Supongo que si algún lector de prensa española ha visto el discurso de Javier Milei en su toma de posesión como presidente habrá entrado en barrera intelectual y andará preguntándose dónde está el loco peligroso, ese feroz populista liberal que varios colegas en la mayoría de los medios le han prometido, por no hablar del ultrafascista terrible del que Sánchez habla en poco más o menos cada una de sus intervenciones públicas. Donde realmente, se ven dos posturas totalmente diferentes para analizar
Es cierto, ya lo dije por aquí, que las formas de Milei en una parte de la campaña y, antes, en su etapa previa como fenómeno mediático, pueden ser tachadas de populistas: ese personaje en su presentación un tanto histrión, gritón y representando el despecho y dolor de los argentinos por el desvergonzado gobierno kirchnerista, que no se limitaba a decir verdades sino que las decía de la forma más contundente e hiriente posible.
Pero también lo es que detrás de los gritos y del «zurdos de mierda» el mensaje de Milei no era en absoluto populista, no prometía soluciones mágicas, no señalaba enemigos externos y, además, sus propuestas venían avaladas por un cuerpo doctrinal liberal con el que se puede no estar de acuerdo, por supuesto, pero que no son las ocurrencias de cuatro ganapanes. Se trata de un grupo de liberales conocedores del sistema y acompañados por otros seguidores mayormente conservadores en una Republica netamente presidencial que es muy difícil de entender desde un sistema parlamentario europeo.
Además, ya en la segunda parte de la campaña electoral Milei cambió: dejó de ser el polemista televisivo o incluso el candidato outsider y se convirtió en alguien que aspiraba a un cargo que merece un respeto, que no puede arrastrarse de cualquier manera.
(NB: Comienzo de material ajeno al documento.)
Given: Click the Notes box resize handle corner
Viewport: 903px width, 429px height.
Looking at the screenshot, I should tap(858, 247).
Ya antes de ser presidente ejercía de presidenciable y, al asumir el cargo, lo ha hecho dotando a sus formas y a sus palabras de la grandeza, por llamarlo de alguna forma, que se debe exigir a un jefe del Estado.
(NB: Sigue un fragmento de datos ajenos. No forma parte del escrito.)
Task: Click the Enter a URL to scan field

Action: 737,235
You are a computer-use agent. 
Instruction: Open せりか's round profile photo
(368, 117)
Y desde el primer minuto de su presidencia Milei ha lanzado un mensaje integrador: ha llamado a todos los argentinos a un esfuerzo que va a ser titánico, ha anunciado que recibirá «con los brazos abiertos» a los que quieran sumarse a esa nueva Argentina, «vengan de donde vengan». Y, finalmente, ha advertido que va a ser duro, es decir, que no ha engañado a nadie ni en la campaña ni tras ganar las elecciones.
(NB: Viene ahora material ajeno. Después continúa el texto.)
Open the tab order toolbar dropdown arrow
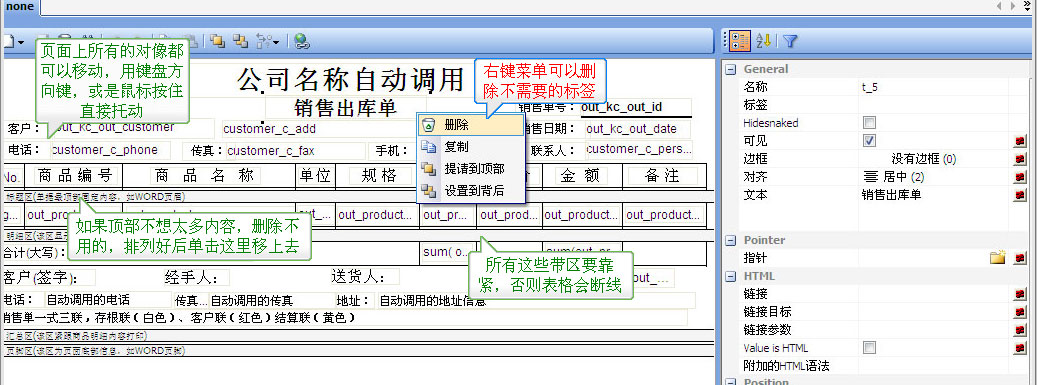1037x385 pixels. tap(275, 42)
Comparemos este comportamiento con el de un Sánchez que pone a Milei como ejemplo de todo lo malo que nos está trayendo la política mundial, pero que reserva el discurso conciliador para los delincuentes: o has puesto bombas lapa y has intentado dar golpes de estado o te quedas al otro lado del muro.
Un político que elude sus responsabilidades parlamentarias, que presenta libros que no ha escrito y aprovecha la ocasión para hacer chascarrillos, que entra en las relaciones internacionales como un elefante que odie las cacharrerías en una cacharrería, que toma decisiones «por la concordia» en contra de la mitad del país y, por encima de todo, que está dispuesto a arrasar lo que sea con tal de mantenerse en el poder.
En fin, que el estrafalario e histriónico recién llegado al que él señala como una catástrofe le está dando sopas con ondas democráticas e institucionales a este Sánchez que quiere presentarse como el último valladar de occidente, pero que cada día más se comporta como lo que en su fuero interno siempre ha querido ser: un dictadorcillo capaz de cualquier cosa. Ya no nos queda ni Portugal.